The containers pass through further production steps and are emptied after the IRID interrogator gives the OK to the system to open the valve when the IRID system has registered that the right container has been put in position. The metal powder then passes through a hole in the floor and onto a belt that transports it to furnaces and other processing equipment. At the end of the processing line, the different grades of metal powder arrive in automatic filling stations for loading into strong bags or other containers for shipment to customers.
“The application gives Höganäs control over the logistics in their fully automated yet highly flexible factory and lets them trace production of batches if necessary,” Sjögren says. Although Höganäs declines to disclose what sort of return on investment (ROI) it is getting from the application, Sjögren estimates the company already has attained an ROI.
“Compared to the capital that can be freed up from a processing line of this size by perfect planning and freedom from unintended downtime on the line, the investment cost is a minor expenditure,” Sjögren says. “Further, the traceability that an automatic identification system can offer gives extended possibilities to know which lot of raw material ended up in a certain product for a specific customer.”

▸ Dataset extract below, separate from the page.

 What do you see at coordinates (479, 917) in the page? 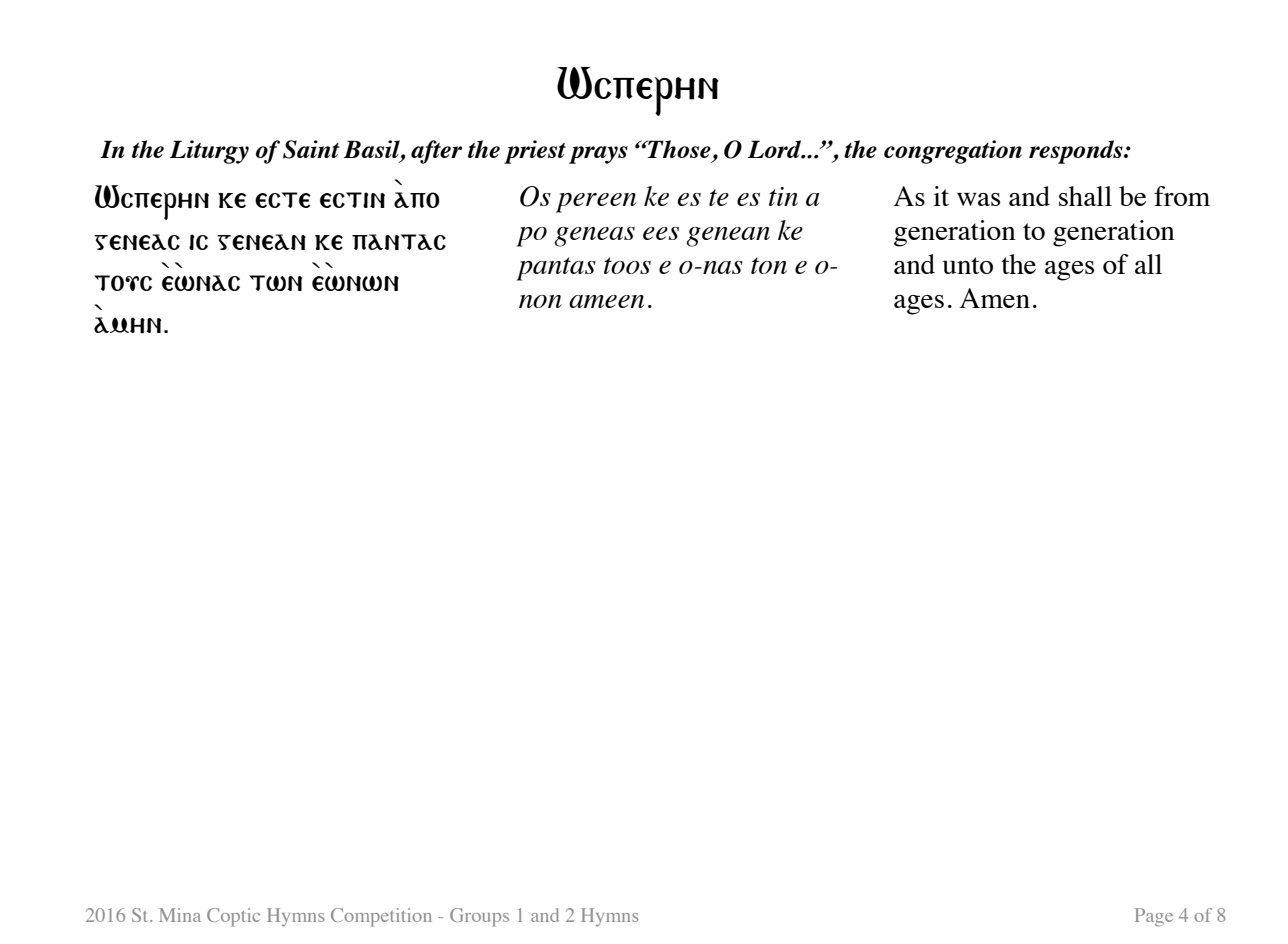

Later this year, the company plans to expand the IRID application to its plant in Halmstad, where recycled metal is melted and made into raw powder that is shipped to its factory in Höganäs for processing. IRID interrogators will be used at the Halmstad plant to identify containers being filled with metal powder. This will allow the company to use IRID via a central database to synchronize planning and transportation between the two sites.
Sjögren, who worked many years in RFID R&D for Philips and other companies, founded Scirocco in 1997. Three years ago, he converted the company from a consultancy to one with its own products—the Scirocco IRID system. Scirocco developed IRID after realizing there was a gap in the market for RFID systems with read ranges of 0.5 and 3 meters, especially in applications for factory automation and transportation logistics. Sjögren says that the RFID interrogators for such applications also tend to be too expensive and do not operate well in metal environments.
Scirocco has installed IRID applications in the United States for a number of companies. These firms are using IRID to identify trucks and trailers as they are driven onto truck scales, through entrance gates or to fuel filling stations.